You won’t be able to focus on all the other coordination and preparation of your new hire before they start if you can’t get your onboarding messages automated. Once you’ve filled in the attributes of your new hire and have triggered the messages, you should be able to let it run and move on to other things.

Part of what makes setting up an onboarding campaign fun is the customization.

Before triggering your campaign, you can plug in attributes that are specific to your new hire: first name, start date, title, team/department, manager name, location, timezone (to send messages at the right time), work anniversary date, to name a few. Use all this information to personalize your message.

For example, I don’t need to share information about the expense reporting app that North American employees use with people outside of that region. In my Customer.io campaign, I can create dynamic content that will adjust itself automatically depending on a new hire’s attributes.

part of Message 1

The new hire’s attributes “title”, “job_snippet” (job summary), and “team” are different from person to person. These placeholders allow me to build the basic structure of my emails, with the details inserted later, when I’m ready to start sending messages.

I think it’s important to deliver these messages during a time when your new coworker will most likely open it. My workflow starts with my internal Slack notification, so I want to send it during the work week only (so that my coworkers will see it!), but the rest of my workflow sends messages only to the new hire, so any day of the week is fine, but I only send between 8am and 8pm in their own timezone.

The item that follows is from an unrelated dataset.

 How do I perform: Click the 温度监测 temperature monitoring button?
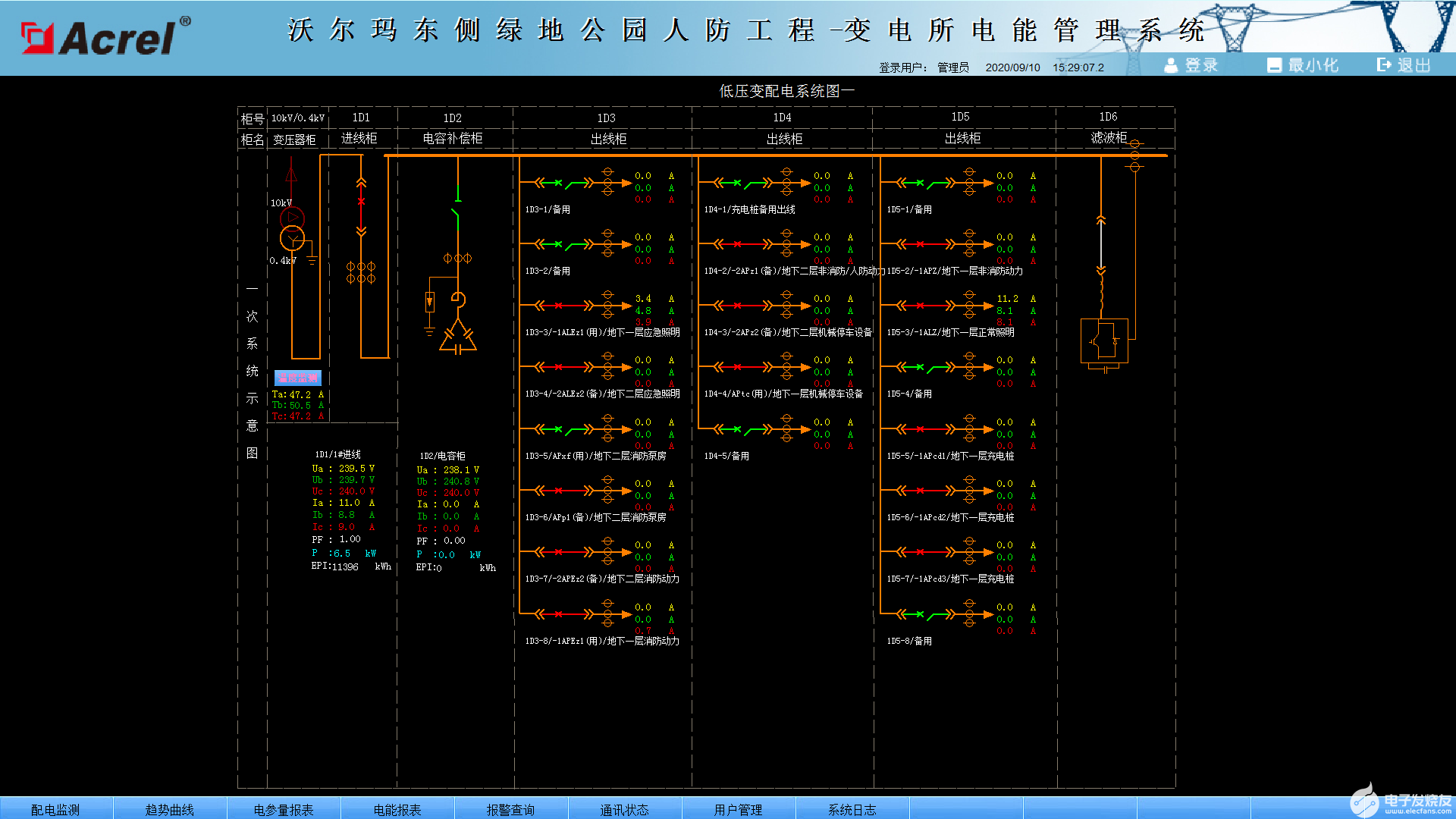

delivery windows & timezones

Your onboarding campaign will remind your new coworker of how excited you are for them to join. You really are, but you have a lot of other work to do behind the scenes to prepare for their arrival — ordering equipment, organizing product training, coordinating all of the ordering and training and onboarding with the rest of your team!

Start by thinking about what information was important to you to know before you started. Maybe it’s logistics, more information about the people at the company, or a combination of the two. Talk to your coworkers to see what their onboarding experience was like, and then pick out themes that immerge from your conversations. Collect these themes and create content that you can share with new hires manually at first. Once you start to understand what information will make someone more comfortable and successful, and you’ve got your templates written, you can start to automate that work that you’ll do for all new hires.

Don’t forget to meet with the new hire after their first or second week to gather some feedback about their onboarding process. One area you two should cover is the campaign itself — was it helpful? how could it be improved?


How do you welcome new people to your company? How to you make sure the information you give is effective? How do you get other people involved in new hire onboarding, too?